▶ [Consignes à suivre]
(1) Répondez à ces questions d'après le texte sur le programme de mathématiques :
(a) En 2013, comment présente-t-on l'intégrale ?
(b) Quelle fonction circulaire n'est plus étudiée ?
(c) Quel outil de calcul n'utilise-t-on plus en 2013 ?
(2) Recopiez mot pour mot le passage du texte sur le programme de mathématiques qui va de « Les sommes de » jusqu'à « supprimée des programmes. ».

▶ [Texte source]
----

L'étude des fonctions vectorielles de R dans un espace vectoriel euclidien a complètement disparu, on n'étudie plus aucune courbe paramétrée, et la cinématique du point est passée à la trappe. Il n'y aura donc aucune interdisciplinarité avec les sciences physique à ce niveau, mais il faut dire que le programme de sciences physique a été grandement allégé en parallèle.

Les sommes de Riemann ont  disparu et l'on ne donne plus de définition rigoureuse de l'intégrale d'une fonction numérique sur un intervalle réel borné. En 2013, on présente l'intégrale essentiellement comme une aire sous la courbe, et l'on admet la suite. L'intégration par parties a été supprimée des programmes.

Les applications de l'intégration à la mécanique et à la physique a disparu : plus de calculs de volumes, de masses, de moments d'inertie, de vitesses et de distances parcourues, d'intensité et de quantité d'électricité, de puissance et d'énergie. Tout cela passe à la trappe.

Au niveau des fonctions d'une variable réelle, on étudie toujours les fonctions xn si n est un entier positif, mais plus si n est un rationnel. Sait-on seulement d'ailleurs encore ce qu'est un rationnel ? Heureusement, on parle encore de suites arithmétiques et géométriques, des fonctions circulaires (sauf la tangente dont on ne veut plus entendre parler, la laissant pour l'université). Le logarithme népérien et l'exponentielle sont toujours au programme, même si la présentation que l'on propose en 2013 est étonnante et compliquée. On ne parle plus, par contre, des fonctions logarithmes ou exponentielles en base a, ce n'est plus à la mode bien que le logarithme décimal soit utilisé dans d'autres sciences.

En 2013, on n'utilise plus la règle à calculs, et heureusement, mais plutôt l'ordinateur et les logiciels de tous genres, ce qui représente une évolution normale des enseignements.

Mais pourquoi s'interdire d'étudier des équations différentielles simples du premier et second degré comme on le faisait en 1971 ? Pour s'interdire d'utiliser des outils performants qui éclairent d'autres sciences ?

En géométrie, la terminale S 2013 fait table rase : plus d'études de transformations, d'isométries, de similitudes. Un élève commencera sa première année de licence en ignorant complètement ce qu'est une translation ou une rotation. Evidemment, on ne parle plus de structures algébriques, on préfère rester dans le flou et ne pas savoir exactement dans quel espace on travail. En restant très  approximatif, on peut donc éviter de définir ce qu'est un espace vectoriel, ne plus parler du B A BA d'algèbre linéaire concernant les applications linéaires, les images, les noyaux. Plus d'homothéties aussi. Plus de barycentres, et plus de fonction scalaire (ou vectorielle) de Leibniz. Plus de symétries ni de projections, dans le plan ou dans l'espace. Plus d'applications affines, et plus de définition rigoureuse de l'orientation d'un plan. En 2013, on peut cependant encore parler de produit scalaire dans l'espace, celui du plan ayant été étudié en première. On peut aussi parler d'équations cartésiennes de plan (mais étonnamment pas de représentations paramétriques d'un plan) et de représentations paramétriques de droites dans l'espace (mais curieusement pas d'équations cartésiennes de droites dans l'espace). Mais on a supprimé l'étude des rotations de l'espace, des vissages et des applications orthogonales en général, on ne sait pas orienter l'espace, et l'on n'apprend plus ce qu'est le produit vectoriel.

----

▶ [Entrées présentées]

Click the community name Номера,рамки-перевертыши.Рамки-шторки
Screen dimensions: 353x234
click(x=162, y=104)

----

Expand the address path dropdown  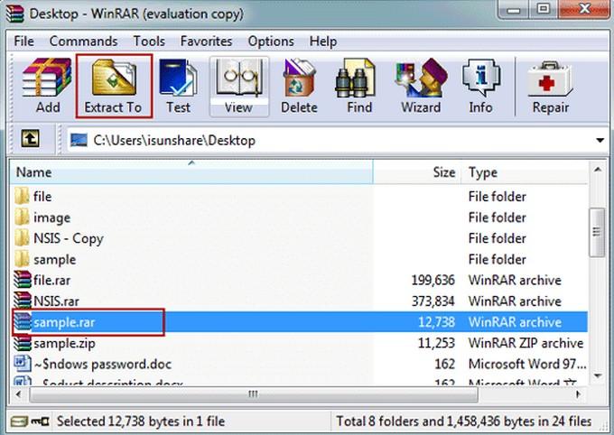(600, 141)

----

▶ [Liste des réponses]
(1)
(a) Essentiellement comme une aire sous la courbe.
(b) La tangente, laissée pour l'université.
(c) La règle à calculs.

(2)
Les sommes de Riemann ont  disparu et l'on ne donne plus de définition rigoureuse de l'intégrale d'une fonction numérique sur un intervalle réel borné. En 2013, on présente l'intégrale essentiellement comme une aire sous la courbe, et l'on admet la suite. L'intégration par parties a été supprimée des programmes.